Published: January 21, 2015
No doubt about it. In the past decade, getting an H-1B work visa filing approved has gotten harder. These days employers and prospective employees have to rush to get their petitions and supporting documentation together each year in time for the magical April 1 filing date, and then only to have a 50% chance of even being considered given that demand for the annual allotment of visas exceeds supply by a 2 to 1 margin. Then, if the parties are lucky enough to have their filing picked for review, everything about the petition is met with thorough scrutiny: the company, the job description and the prospective worker’s qualifications. One aspect of this phenomenon is illustrated in a recent federal court decision ordering the reversal of a US Citizenship and Immigrations Services (US CIS) wrongful denial of an H1B work visa petition filed by a small Michigan rehabilitation clinic on behalf of a prospective worker seeking to fill the position of health services manager.
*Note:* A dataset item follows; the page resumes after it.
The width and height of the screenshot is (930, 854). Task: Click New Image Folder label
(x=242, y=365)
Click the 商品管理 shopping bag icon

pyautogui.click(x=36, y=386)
Generally speaking, the 2 essential plain meaning requirements for an H-1B work visa petition are as follows: 1) a solvent employer genuinely seeking to fill a “specialty” or professional type position i.e. a position typically requiring the attainment of a Bachelor’s degree in a field related to the position, 2) a prospective worker with a Bachelor’s degree or equivalent (e.g. experience can sometimes supplement or substitute for education) in a field related to the position being offered.
In the case of the petitioning rehabilitation clinic in Michigan seeking to fill the full time position of health services manager, US CIS denied the petition because, among other reasons, the position at issue was not one that could properly be deemed either “specialty” or professional. According to the US CIS denial and the adjudicator’s overreaching inferential voyage, objectively speaking, the position only really requires a worker with a Bachelor’s degree in any number of unspecified fields, versus, as required by statute, a degree in a specific field of study. Although the prospective worker possessed a Bachelor’s degree in Healthcare Administration and the employer provided a detailed explanation of why a manager with such an educational background would be required to fill the position, US CIS nevertheless found a way to conclude otherwise.
The employer, knowing the decision failed to stand up to logic and a real world, honest assessment, continued their fight and won. A U.S. District Court in California concluded that “substantial evidence” did not support US CIS’ reasoning or final decision. Indeed, the court accepted the assertion that a Bachelor’s degree in a specific field (Healthcare Administration or closely related) was an essential requirement for the position of health services manager, and ordered approval of the clinic’s H-1B petition for this worker.